Existing multi-FPGA hypergraph partitioning approaches focus solely on minimizing cut size while ignoring network topology and suffer from low resource utilization due to overly conservative resource balancing strategies. To address these limitations, this work proposes RePart, a multilevel hypergraph partitioning framework tailored for multi-FPGA systems, which enhances partition quality through three synergistic innovations: FPGA-aware dynamic coarsening, heat-value-guided node assignment, and a refinement mechanism supporting logic replication and deletion. Experimental results demonstrate that RePart achieves a 52.3% average reduction in total wirelength and an 11.1× speedup over state-of-the-art partitioners and competition-winning solutions on the Titan23 and EDA Elite Challenge benchmarks.

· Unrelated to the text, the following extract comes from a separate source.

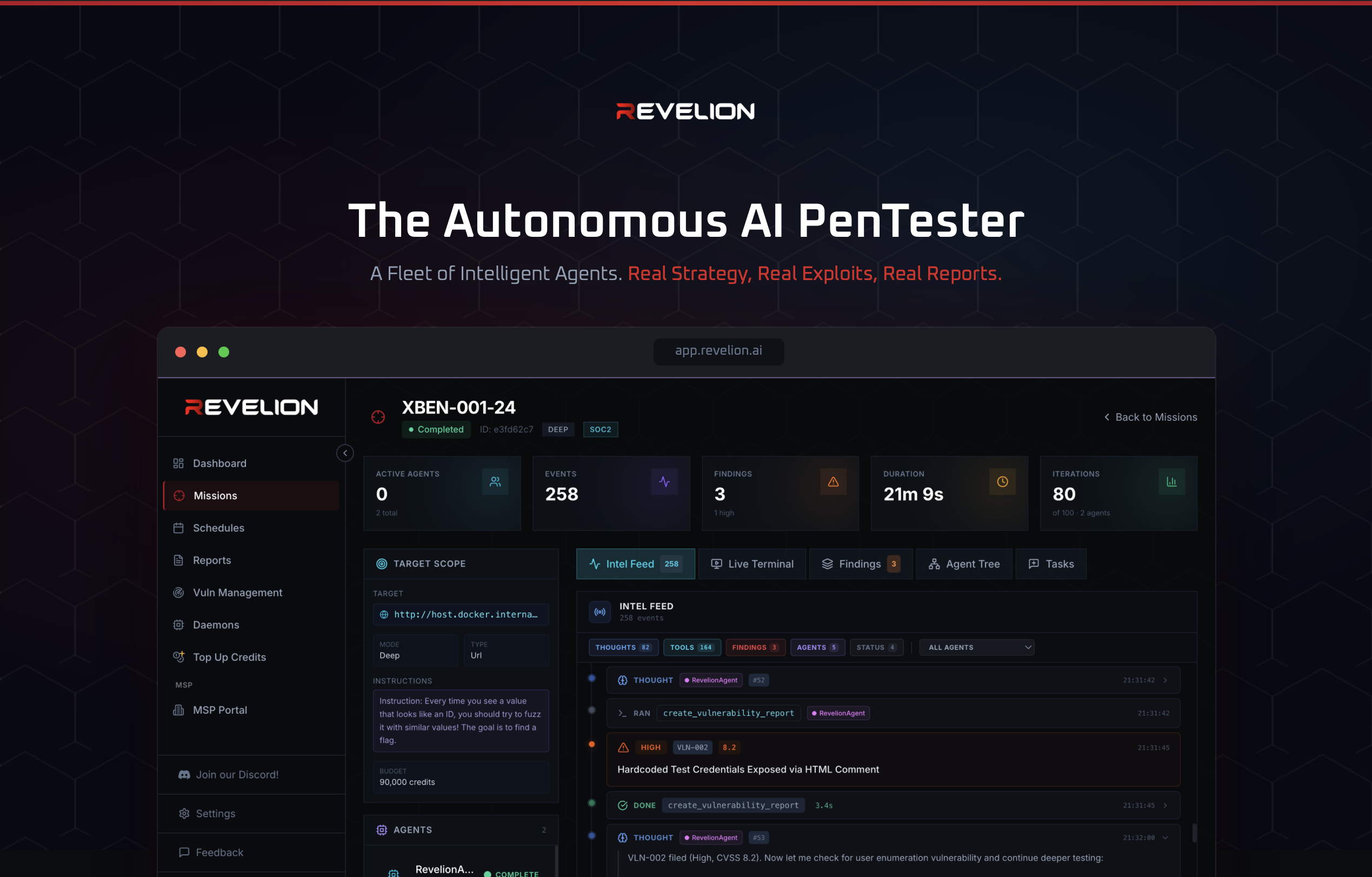The height and width of the screenshot is (877, 1372).
Task: Switch to the Live Terminal tab
Action: [751, 563]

Multi-FPGA systems (MFS) are widely adopted for VLSI emulation and rapid prototyping. In an MFS, FPGAs connect only to a limited number of neighbors through bandwidth-constrained links, so inter-FPGA communication cost depends on network topology. This setting exposes two fundamental limitations of existing MFS-aware partitioning methods: conventional hypergraph partitioners focus solely on cut size and ignore topological structure, and they leave substantial FPGA resources unused due to conservative balance margins. We present RePart, a fully customized multilevel hypergraph partitioning framework for MFS that integrates logic replication with topology-aware optimization. RePart introduces three coordinated innovations across the multilevel pipeline: FPGA-aware dynamic coarsening, heat-value guided assignment, and replication-deletion supported refinement. Extensive experiments on the Titan23 and EDA Elite Challenge Contest benchmarks show that RePart reduces total hop distance by 52.3% on average over state-of-the-art hypergraph partitioners with an 11.1x speedup, and outperforms the EDA Elite Challenge winners. Code is available at: https://github.com/Welement-zyf/RePart.